Co-Autorin Eva Range umriss Handlungsstrategien für Akteurinnen und Organisationen in der deutschen auswärtigen Politik und Entwicklungs- zusammenarbeit. Grundvoraussetzung für eine erfolgreiche Zusammenarbeit ist ein Bewusstsein für die bisweilen lebensgefährliche Situation der Partnerinnen und Partner vor Ort. Die lokalen LSBTI-Organisationen wissen am Besten, welche Strategien der Aufklärung wirkungsvoll sind und welches Risiko sie mit ihrem Engagement bereit sind einzugehen. Über den Rekurs auf ratifizierte Abkommen gilt es auch die staatlichen Institutionen und zivilgesellschaftlichen Organisationen für die Menschenrechte von LSBTI zu sensibilisieren. Dies gelinge oftmals besser mit stiller Diplomatie oder durch arrangierte Treffen mit LSBTI in Botschaftsräumen oder Auslandsbüros. Der öffentlich-medialen Druck führe hingegen dazu, dass die politische Elite am Pranger steht und ein Einlenken ohne Gesichtsverlust fast unmöglich ist. Range verwies auf die Yogyakarta-Allianz, das von der Hirschfeld-Eddy-Stiftung initiierte Bündnis aus mehreren Organisationen und Privatpersonen, das zurzeit an Konzepten und Forderungskatalogen arbeitet, mit dem LSBTI-Themen in die entwicklungspolitische Agenda verankert werden sollen.  Beide Autorinnen forderten mehr Engagement, um homophoben Gewaltakten präventiv entgegenzuwirken und Gewalttäter strafrechtlich zur Verantwortung zu ziehen.

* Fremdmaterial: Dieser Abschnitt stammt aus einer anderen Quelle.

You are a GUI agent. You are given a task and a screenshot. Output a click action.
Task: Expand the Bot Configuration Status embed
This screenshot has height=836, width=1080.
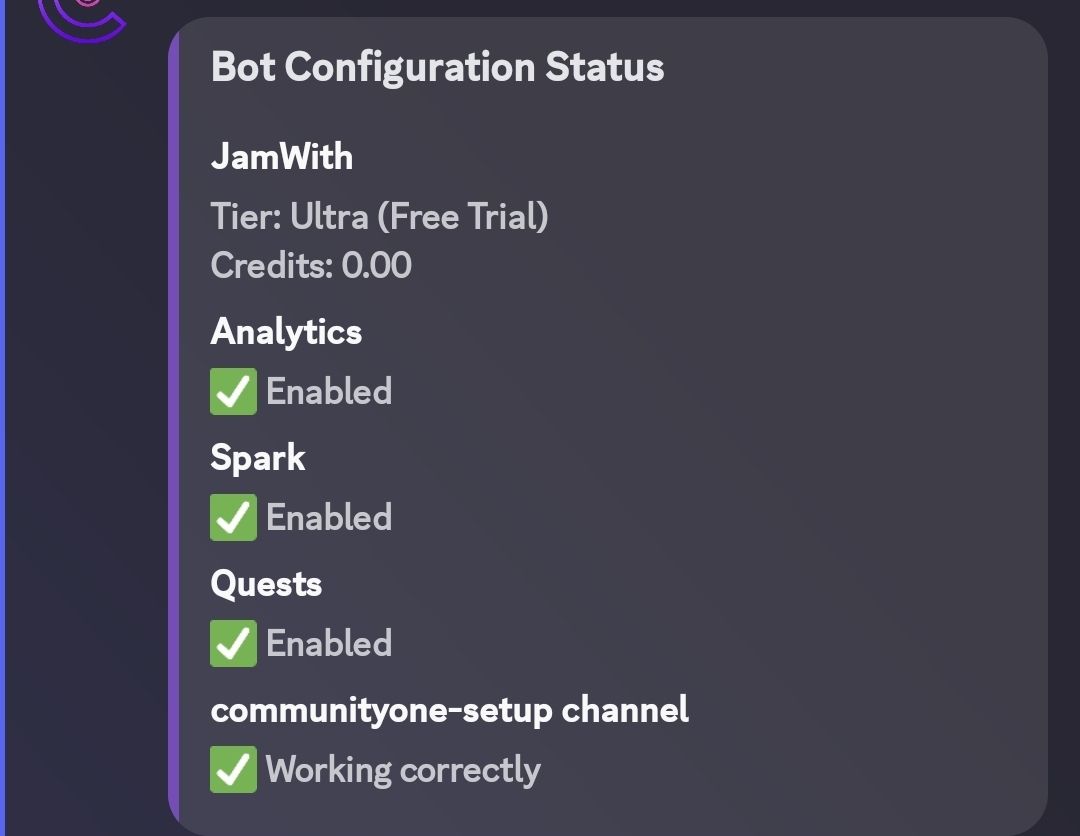(437, 67)
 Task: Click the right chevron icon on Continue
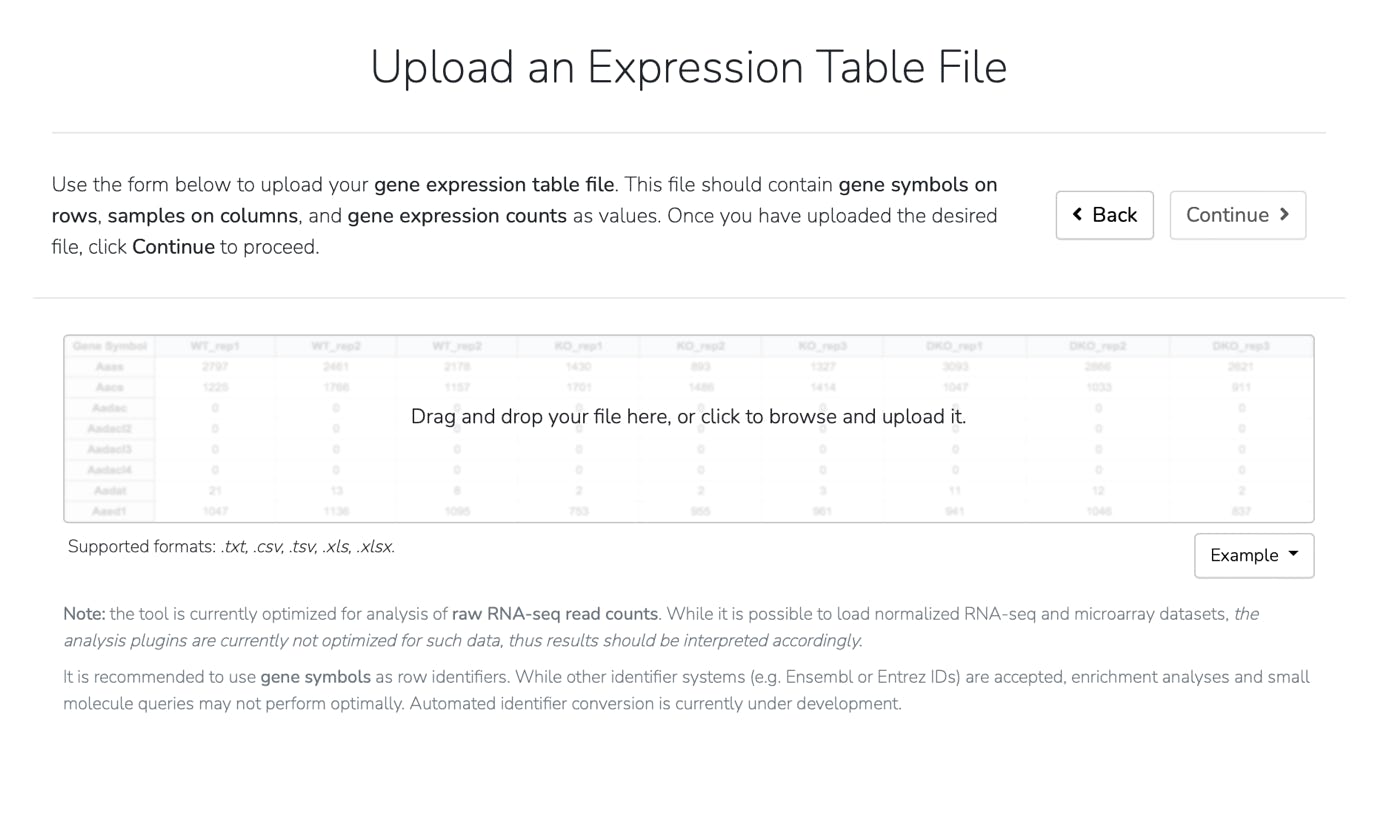[x=1285, y=214]
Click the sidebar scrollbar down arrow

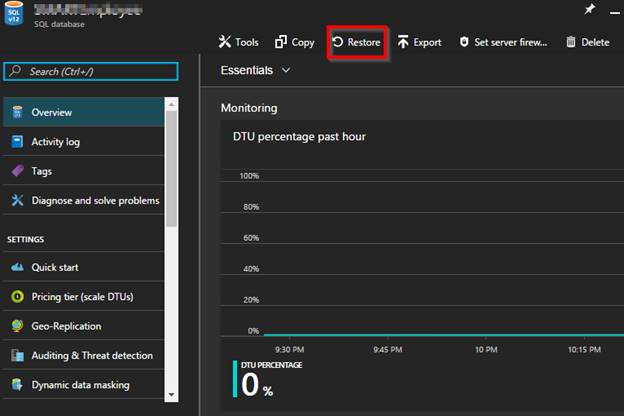[x=171, y=395]
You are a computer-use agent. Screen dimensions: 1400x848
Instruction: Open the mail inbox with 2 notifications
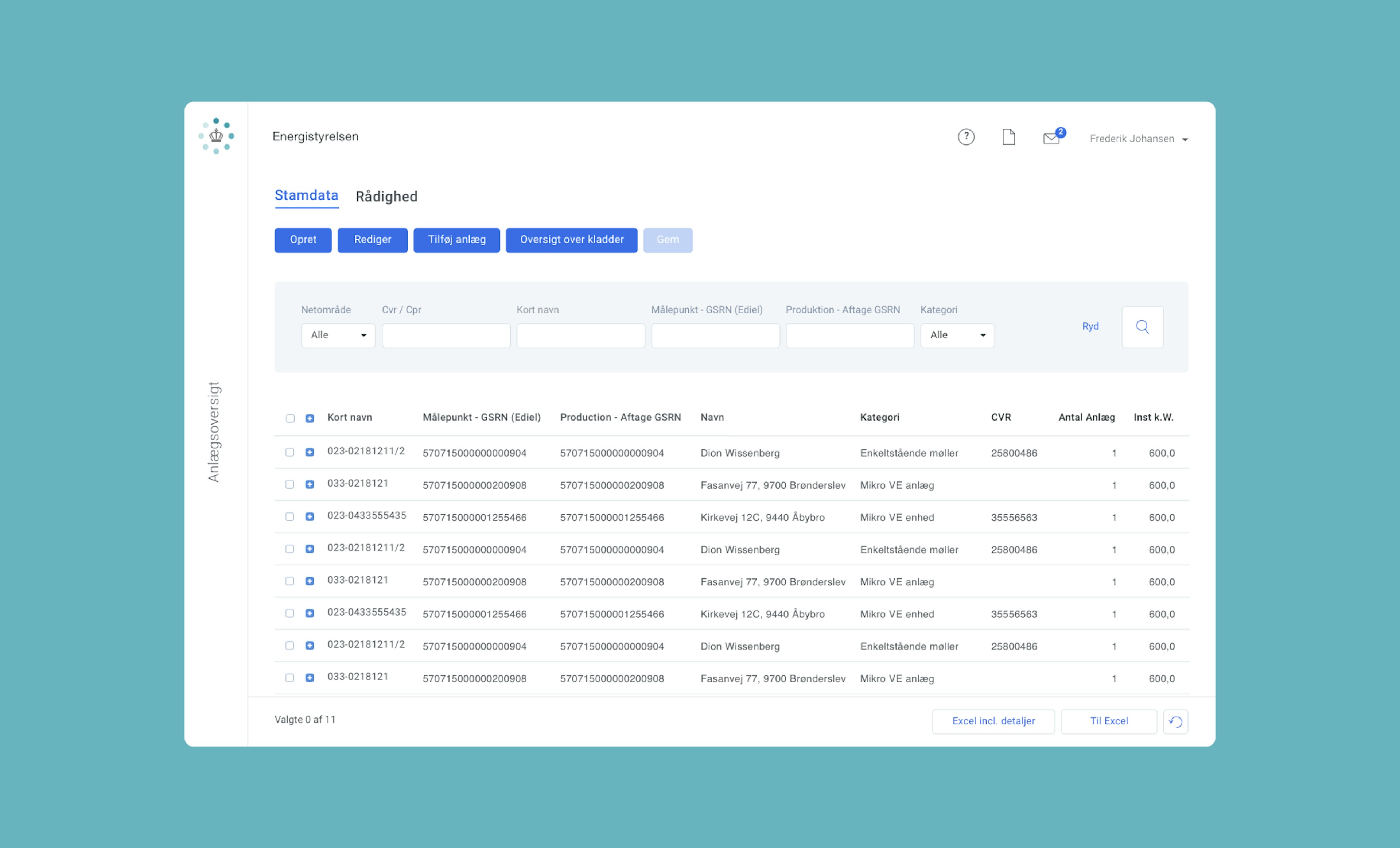(x=1052, y=138)
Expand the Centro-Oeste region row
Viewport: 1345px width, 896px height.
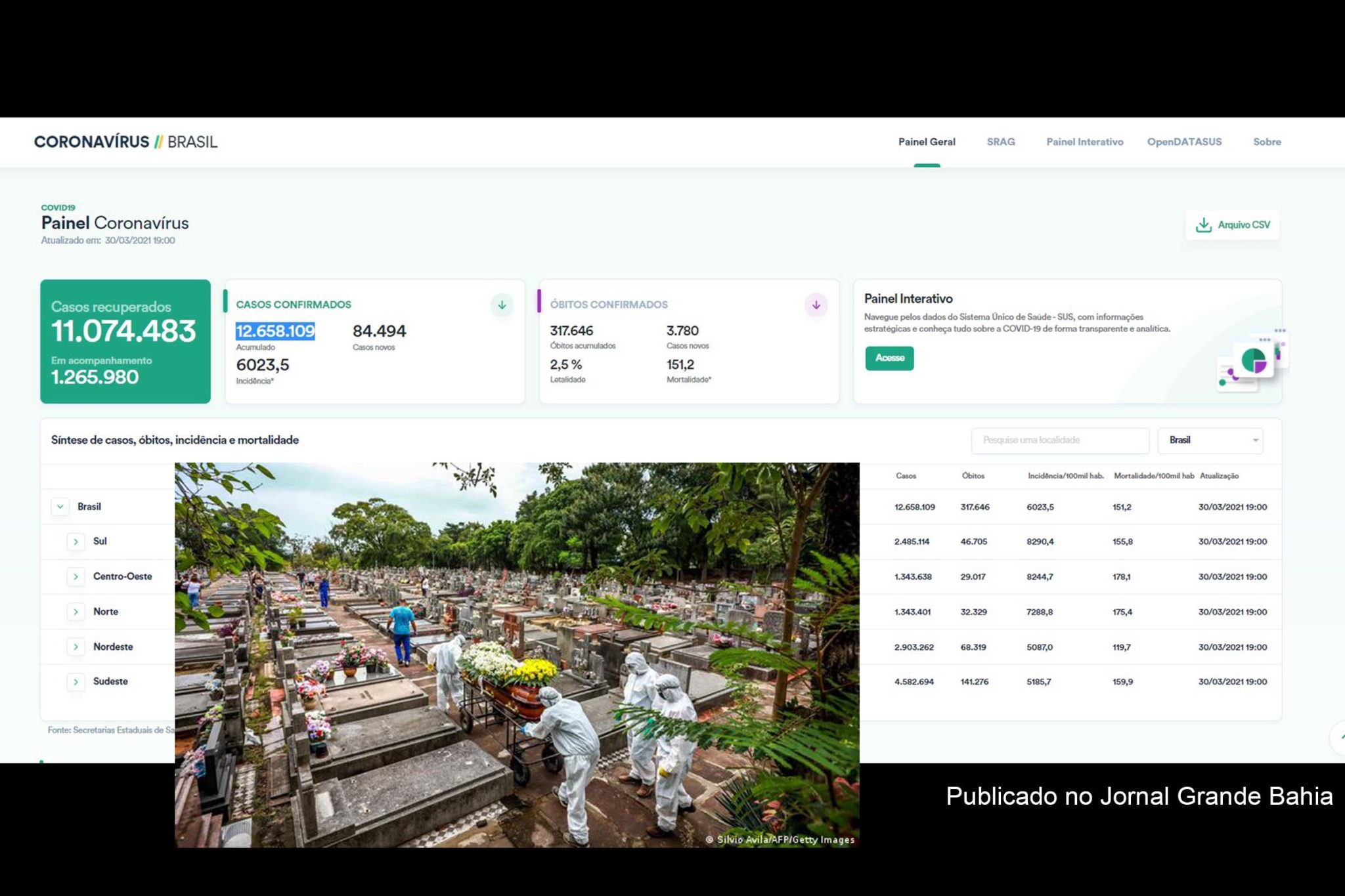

Verstärktes Engagement bei gleichzeitiger Sensibilität für die Lage vor Ort darin waren sich auch die Teilnehmenden der anschließenden Podiumsdiskussion einig. Die Dramatikerin Mojisola Adebayo verwies am Beispiel eigener Theaterstücke auf die Kraft von Kulturprojekten, sei es Theater, Fotografie oder Malerei, um beim Publikum an eigene Erfahrungen von Liebe, Vertrauen, Schmerz, Angst und Verlust anzuknüpfen und so LSBTI-Menschen als Individuen wahrnehmbar zu machen und Empathie für sie zu erwirken.

Godwyns Onwuchekwa von der exilnigerianischen Organisation „Justice for Gay Africans“ unterstrich, dass es gefährlich ist, mit dem Einfrieren von Hilfsgeldern auf homophobe Gesetzesinitiativen zu reagieren. Letztlich litten vor allem LSBTI-Menschen darunter. Denn zum einen würden ohne diese Gelder viele Infrastrukturprojekte sowie Maßnahmen im Bildungs- und Gesundheitssektor ausgesetzt, von denen auch LSBTI-Menschen profitieren. Zum anderen werden sie von den politischen Verantwortlichen für das Ausbleiben der Gelder erneut zu Sündenböcken gemacht.

Christoph Strässer, Sprecher der Arbeitsgruppe Menschenrechte und humanitäre Hilfe der SPD-Bundestagsfraktion, erzählte von seinen Erfahrungen mit afrikanischen Partnerinnen und Partner und sah eine der Aufgaben der Diplomatie darin, sichere Begegnungen zwischen politischer Klasse und LSBTI-Organisationen zu ermöglichen. Auf die Frage, warum das erst kürzlich erschienende, 40seitige Entwicklungszusammenarbeitskonzept seiner Partei LSBTI mit keinem Wort erwähnt, versprach Strässer dafür zu sorgen, dass dieses Thema darin Raum finden wird. Die Hirschfeld-Eddy-Stiftung wird ihn darin erinnern. Die Lage auf dem afrikanischen Kontinent ist für viele LSBTI zu gefährlich, als dass sie von der entwicklungs- und  menschenrechtspolitischen Agenda in Deutschland vergessen wird.